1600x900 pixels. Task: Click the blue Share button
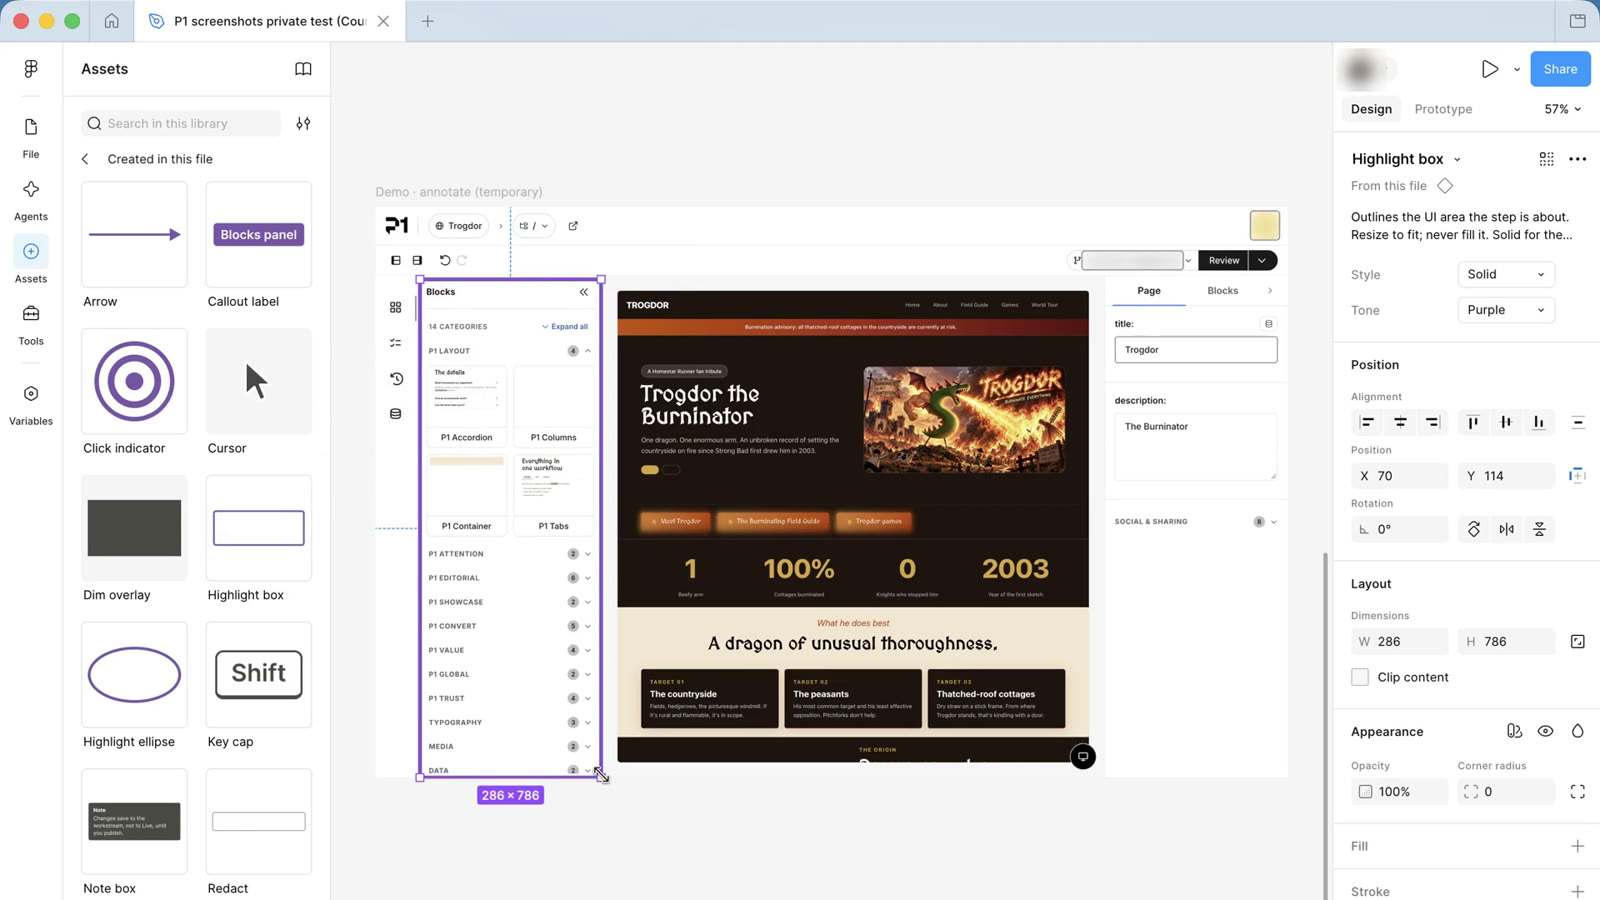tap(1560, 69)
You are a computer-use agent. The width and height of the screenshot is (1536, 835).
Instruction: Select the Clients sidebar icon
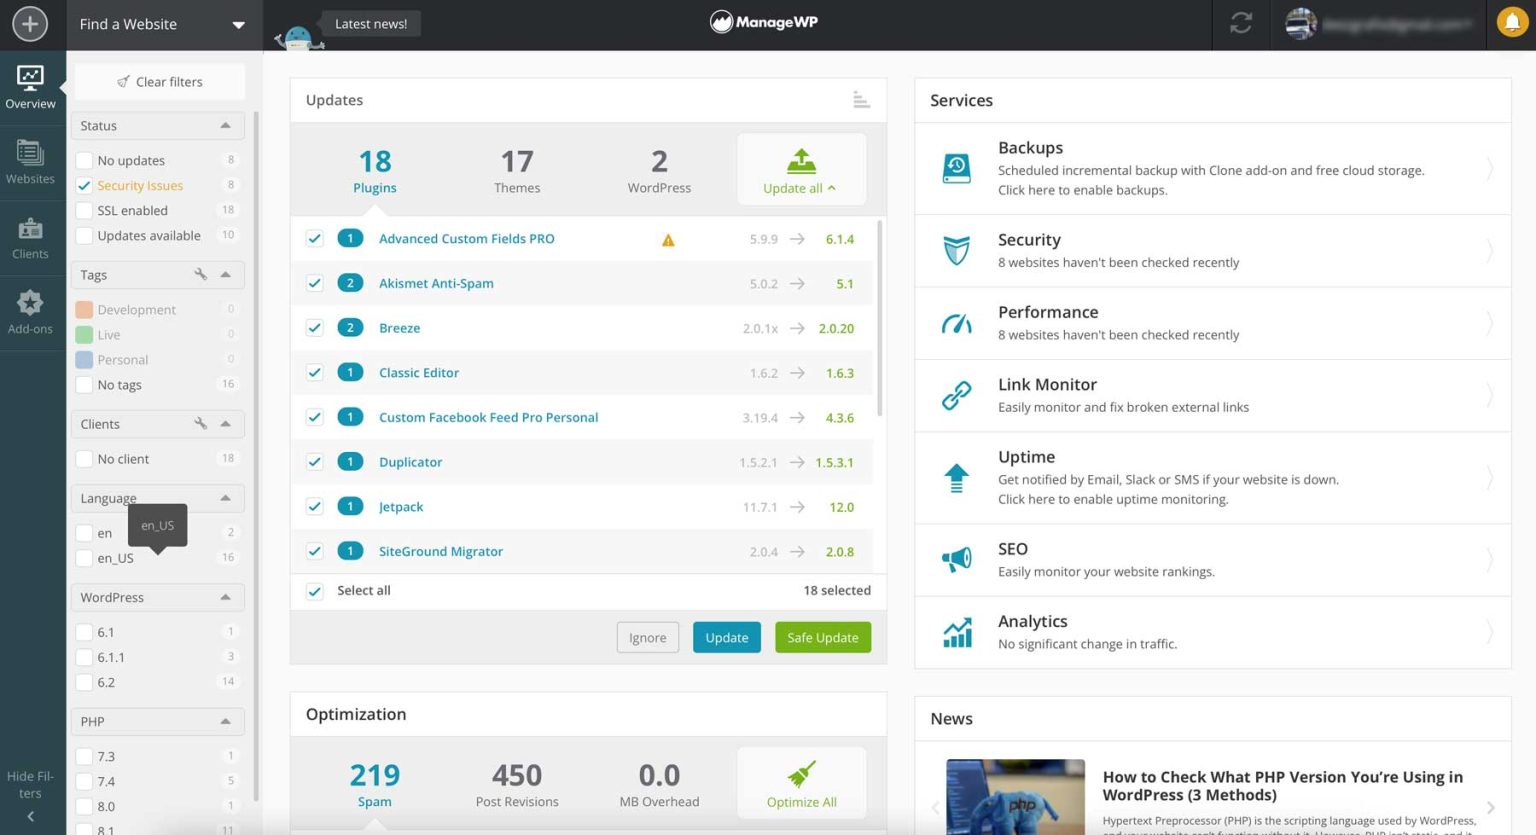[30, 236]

* * *

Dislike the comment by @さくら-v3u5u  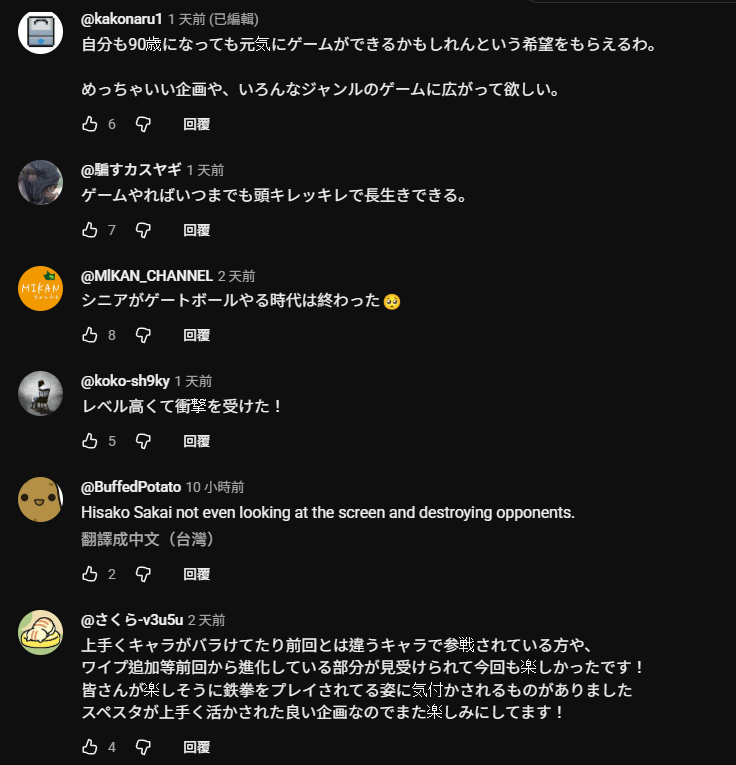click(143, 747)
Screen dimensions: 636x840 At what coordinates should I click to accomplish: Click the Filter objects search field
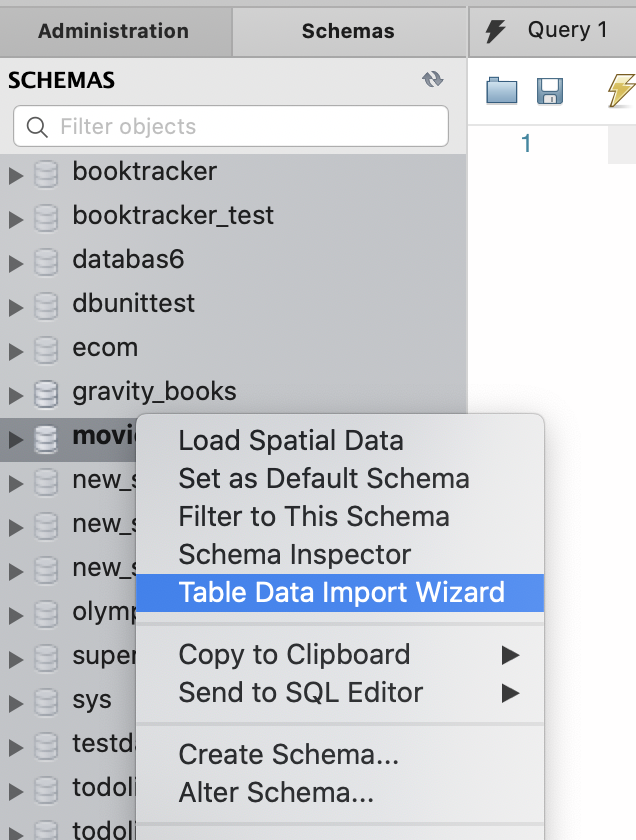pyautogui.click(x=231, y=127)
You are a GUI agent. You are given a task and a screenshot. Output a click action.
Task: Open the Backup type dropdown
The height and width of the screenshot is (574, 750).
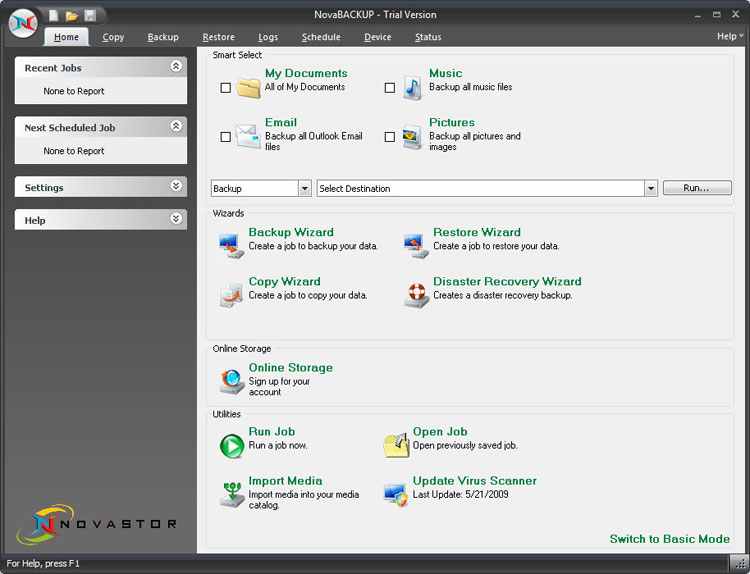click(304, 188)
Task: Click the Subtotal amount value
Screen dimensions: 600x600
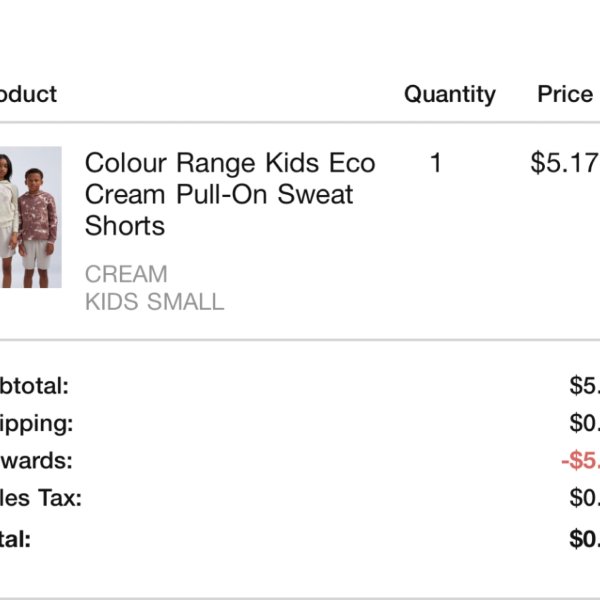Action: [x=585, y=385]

==

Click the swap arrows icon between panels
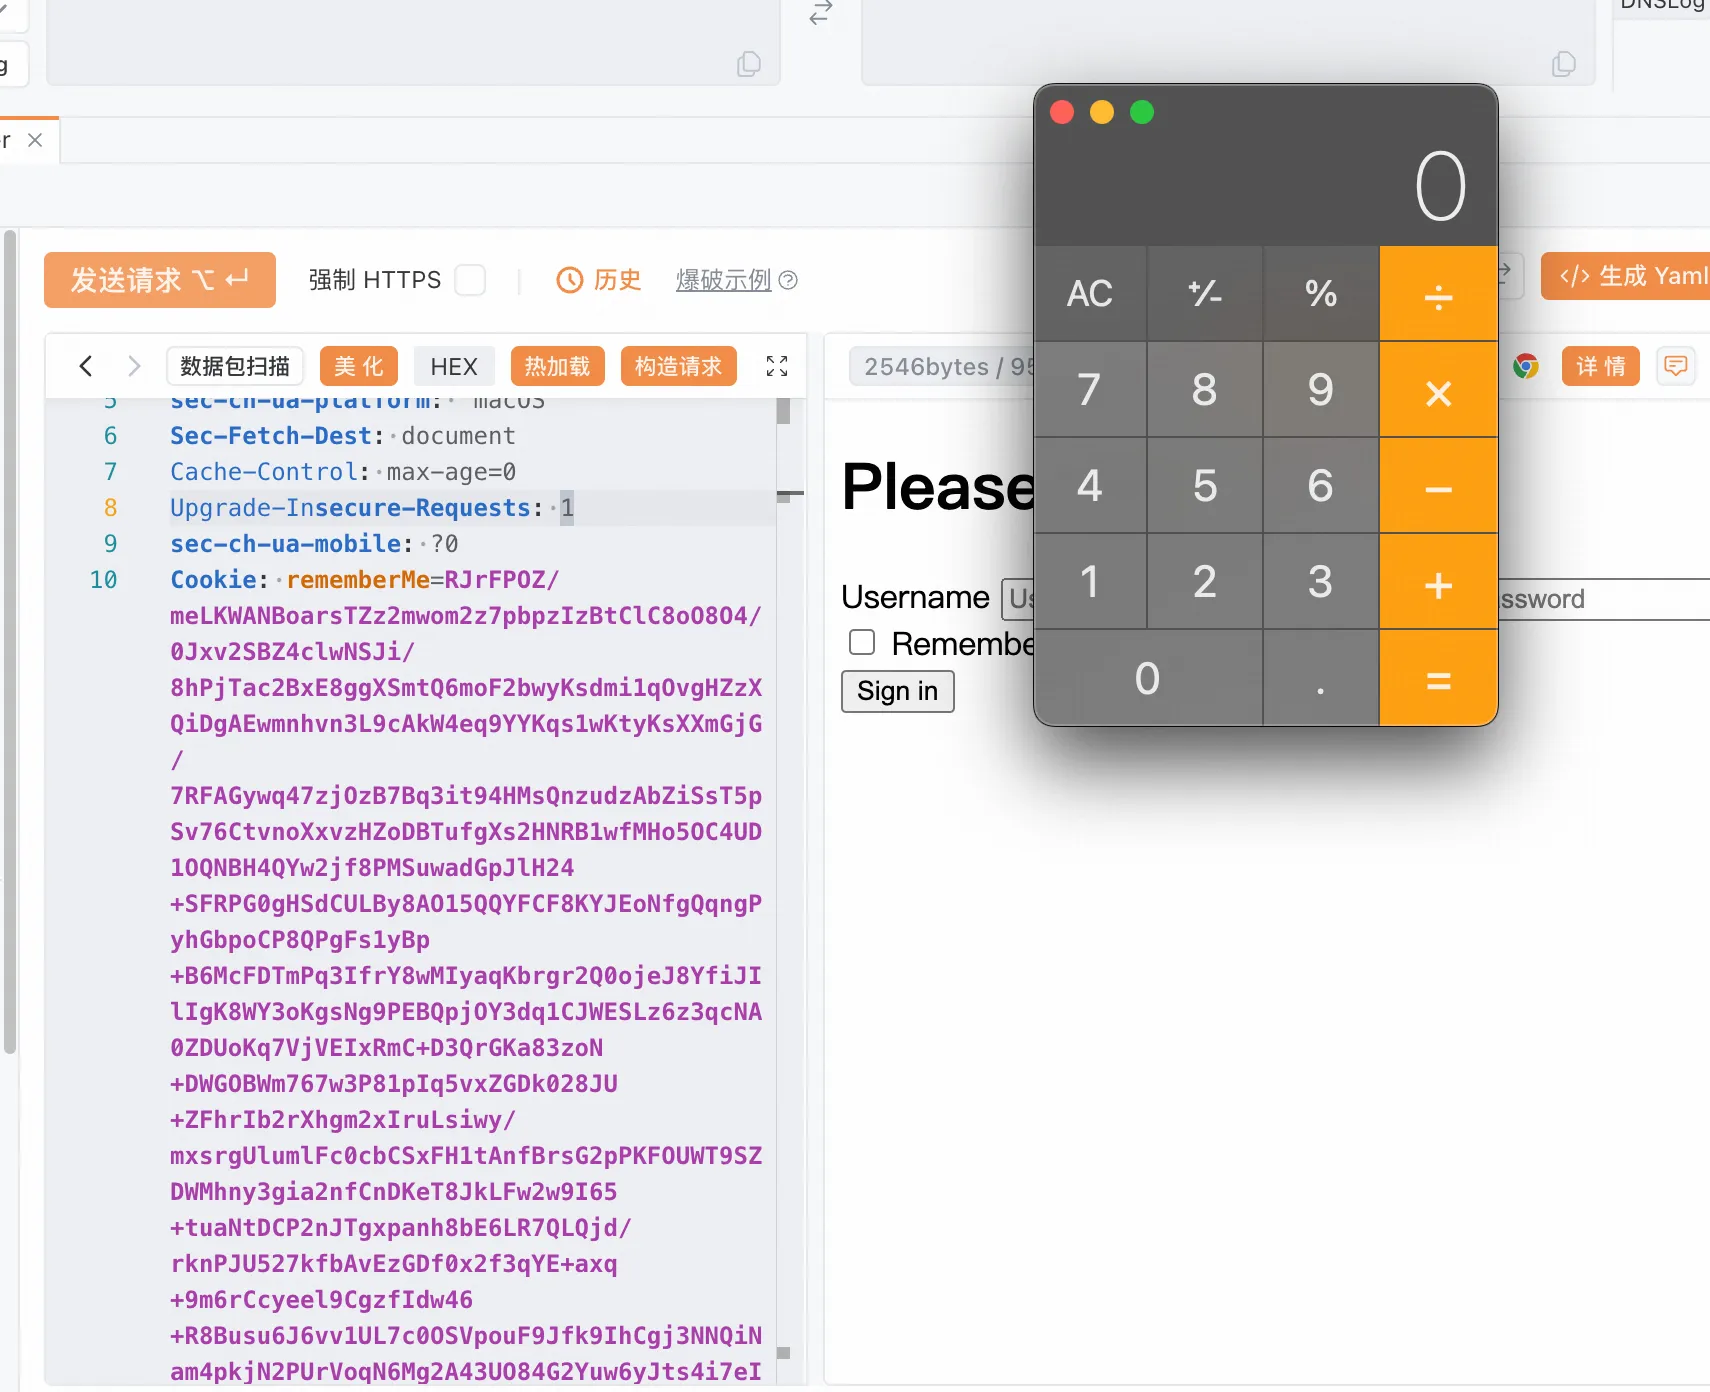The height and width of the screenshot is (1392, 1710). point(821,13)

§ PROBLEM DESCRIPTION: What lines of the material above contain "agent"? Return each of them.

§ PROBLEM SOLUTION:
You are a computer-use agent. The width and height of the screenshot is (1536, 835).
You are a GUI agent. You are given a task and a screenshot. Output a click action.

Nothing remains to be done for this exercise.